On The Job: The Critics

Film Clubbing: Beth Accomando, ’82
by Anders Wright

Philly Films: Carrie Rickey, '74, M.F.A. '76
by Marnette Federis, '06 MORE: PHILLY FILMS


Beth Accomando is the voice of film in San Diego—literally. Since 1987, Accomando, has reviewed movies for the city’s National Public Radio affiliate, KPBS, a job that taps skills and insight cultivated as one of UCSD’s first film graduates.

Accomando’s class were both pioneers and guinea pigs—this was the first time the UCSD Department of Visual Arts offered a degree with film as its singular focus. “You felt like you had a lot of freedom,” she says. And even though the technology of filmmaking has taken great strides since then, some of the faces in the film department are still the same. “Babette [Mangolte] is still there. So is Jean-Pierre Gorin. I took a lot of classes from them,” she says. “Cinematography and sound editing from her, editing from JP, and film
theory from Manny Farber.”

And being part of that debut class had its advantages as well as its disadvantages. “While there was always a line of kids waiting to use the video gear, there were four movie cameras and only five of us making movies,” Accomando recalls. They didn’t really know what classes to make us take, so we all got to kind of fashion our own curriculum.”
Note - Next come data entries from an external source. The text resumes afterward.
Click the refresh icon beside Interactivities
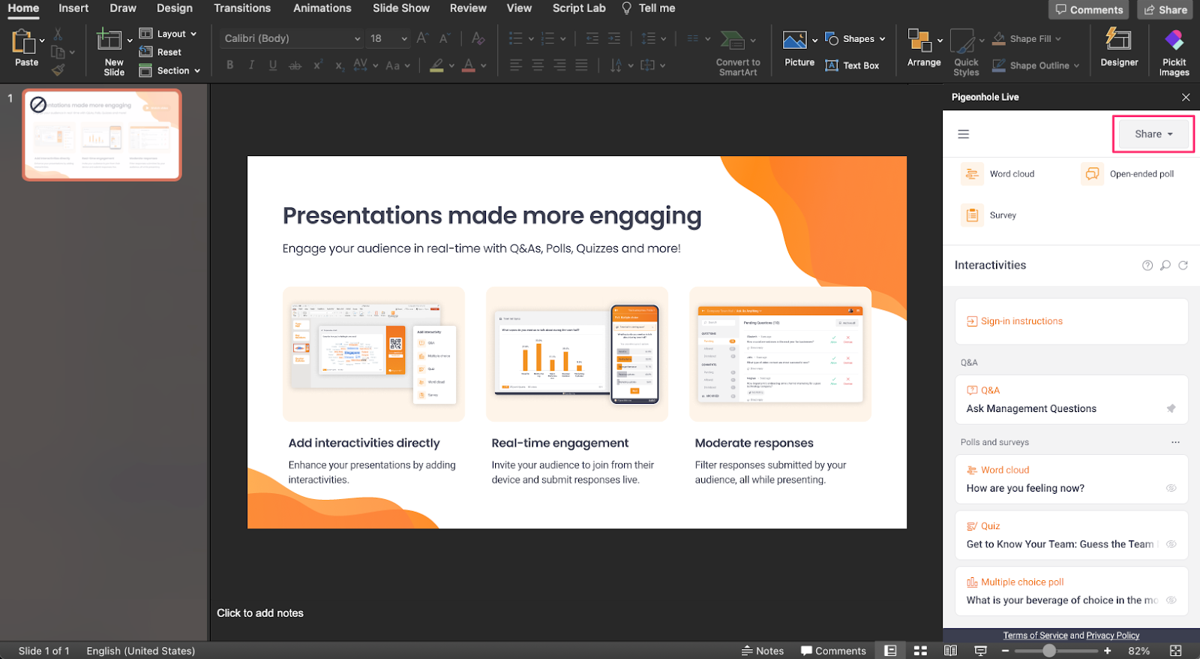Screen dimensions: 1200x659 (x=1183, y=266)
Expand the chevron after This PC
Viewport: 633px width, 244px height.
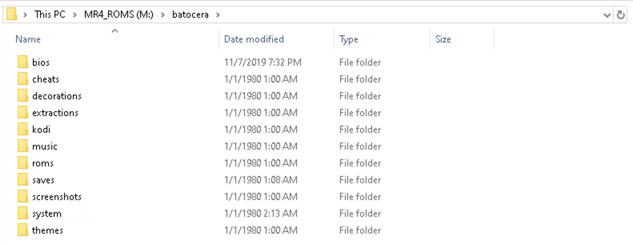coord(75,15)
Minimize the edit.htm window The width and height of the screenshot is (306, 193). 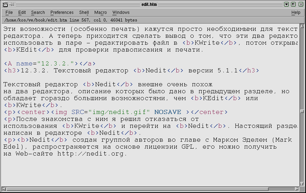click(x=286, y=5)
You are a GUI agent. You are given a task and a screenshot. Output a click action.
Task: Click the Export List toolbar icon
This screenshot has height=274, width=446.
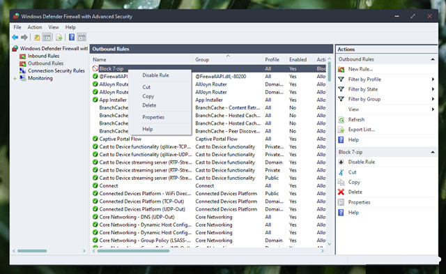click(x=59, y=37)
Her offbeat studies soon segued into an unusual, albeit educational, film-industry gig. In the late 1980s, Accomando met other alums who were working on a sequel to Attack of the Killer Tomatoes [See Article]. They needed an editor, she needed a job. She ended up working on three Tomato films, and still works as a video editor and producer on a freelance basis. Those skills help inform her film criticism at KPBS, where she records and cuts her own pieces. “You’re writing for the ear. I love crafting a radio review where you have clips from the film and maybe sound bites from interviews with the filmmakers.”

Accomando says that people don’t always understand what being a critic is all about. “When people read a review, they want someone to agree with how they felt about a film,” she says. “So if a critic doesn’t agree with them, the immediate response is, ‘What an idiot.’ Critics are like anyone else, they just see a lot more movies.”

In fact, Accomando’s own tastes run counter to the film critic stereotype. She would much rather see a bad horror
film than a romantic comedy and that’s probably why she became an expert in the unlikely field of extreme Asian cinema—those hyper violent films exported from Hong Kong, Japan, and South Korea. “I saw a double-bill of Police Story and Hard Boiled at a Hong Kong Festival that stopped here for four days in 1990,” she says. (Police Story directed by and starring Jackie Chan is a detective thriller set in Hong Kong and Hard Boiled directed by John Woo, stars Chow Yun-Fat as a cop determined to avenge his partner’s murder.)

“My jaw dropped when I saw them,” Accomando says. “They were unabash-edly over-the-top, wildly energetic, and just had an irresistible and joyous sense of action.” She started building a collection, and the more she saw, the more she found herself hooked.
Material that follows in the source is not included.